REVEN-Axion 2018v1.5.0
Axion Overview

Axion's GUI provides the user with a view of the execution trace, and various means of extracting information and analysing it.

Navigation - basics

The Instruction View

This central view represents the flow of instructions of the execution trace.

The Trace view

It is divided into sequences in run: you can see above three sequences, each with their identifier, symbol name and offset within that symbol. To know more about Symbol in Reven see the concerning documentation.

The Trace View

This widget presents the sequences as a hierarchy based on calls and returns.

The Call Tree View

You can use this view to filter the instruction view using the Filter button:


By activating it, the instruction view will hide sequences that are hidden in the tree's collapsed branches.


You can store named bookmarks to keep track of interesting places.

Bookmarks widget

You can use the contextual menu of the instruction and trace views or use the appropriate keyboard shortcut to add a bookmark, and then the widget or the shortcuts to navigate through them.

Adding a Bookmark from Trace

Navigation - advanced

Previous / Next

You can easily follow accesses (reads, writes, or both) of registers and memory locations. First, you need to select what to follow. You can select an instruction's first or second operand by clicking on an instruction

Selecting an operand

You can also select a register through the cpu widget, or a memory location from the hex dump view, both through their repsective contextual menus.
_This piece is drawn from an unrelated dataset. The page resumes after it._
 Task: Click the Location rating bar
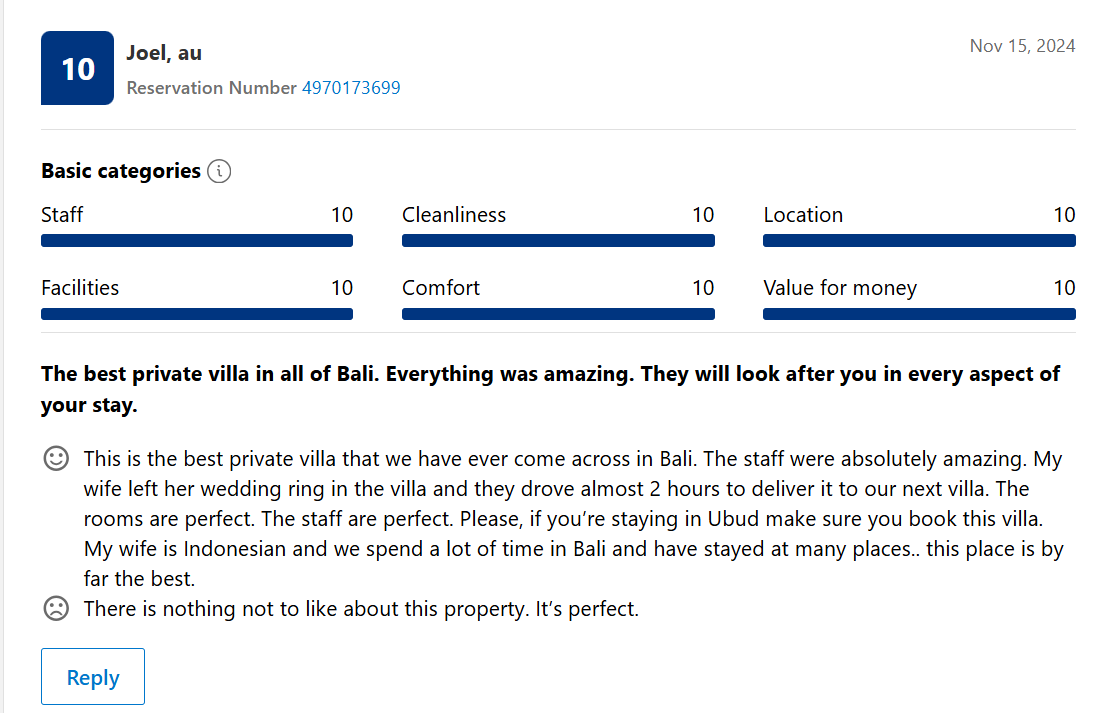(x=919, y=241)

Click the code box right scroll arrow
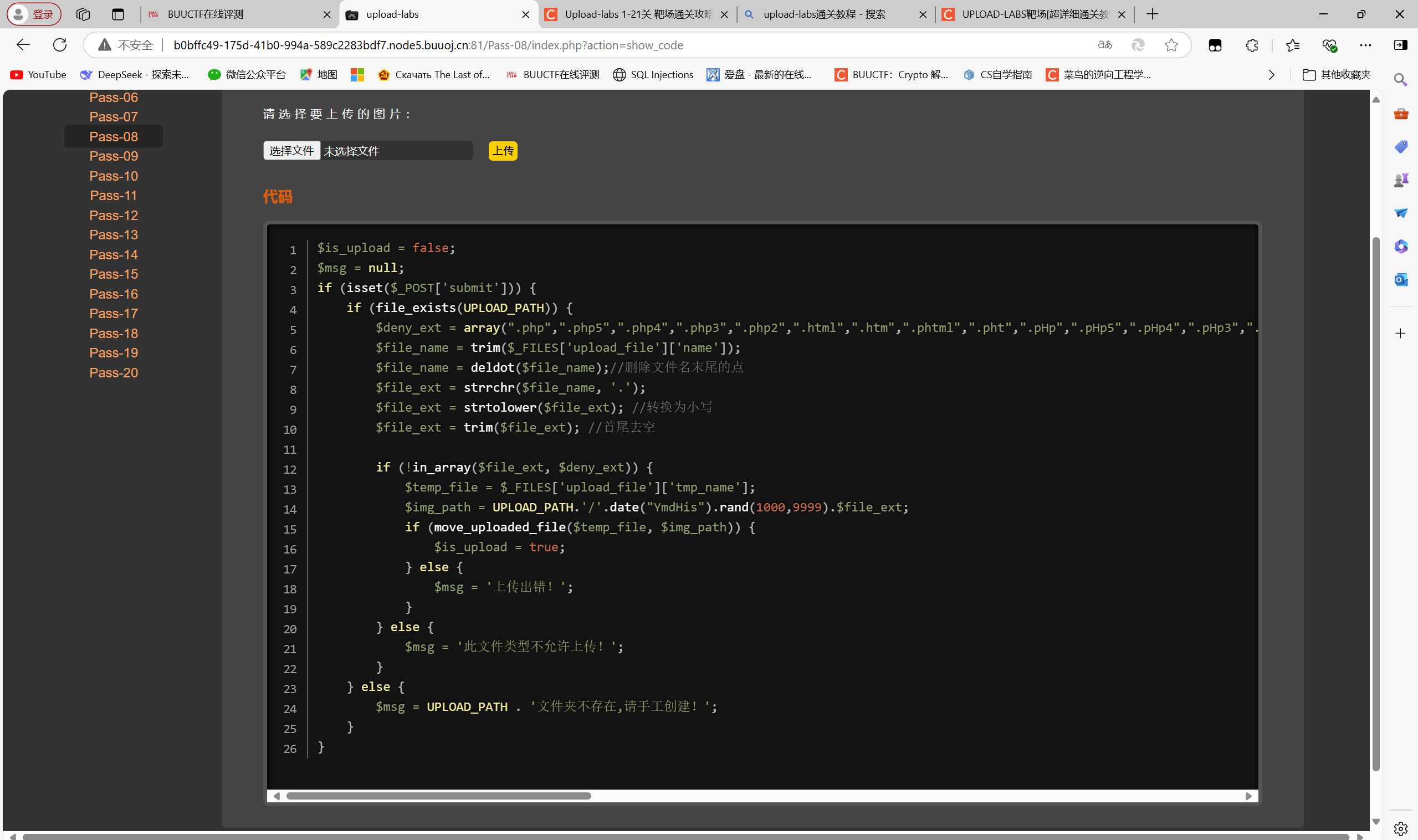click(x=1248, y=796)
Once an operand is selected, select Read and or Write and navigate using the Previous and Next buttons:

Going to the next use


The tainter highlights dependencies between memory locations and/or registers. It can work forward (highlight data that is dependent on what you selected) or backward (highlight what your selected operand is dependent on).

The selection process is exactly the same as for the Previous / Next:

Selecting an operand for tainting

Once your operand is selected, click on the Taint button, then on Forward or Backward in the now opened Tainter widget:

Configuring the taint

Now you should see operands being highlighted in the instruction view.

A backward taint

Memory history

The hexdump view can also display the history of accesses of any memory buffer, as long as the memory history inspector has been selected prior to execution:

The Hexdump widget with memory history

Select a byte, word or even whole buffer and check "Show access history". You should see the list of accesses to that buffer, on which a double click would take you directly to that part of the execution trace.


The search widget will search for items in the execution trace. You can search for addresses, binaries, symbols or device accesses.

The search widget

It presents the results in two different ways: A combo-box for quick access and a horizontal bar representing the entire trace.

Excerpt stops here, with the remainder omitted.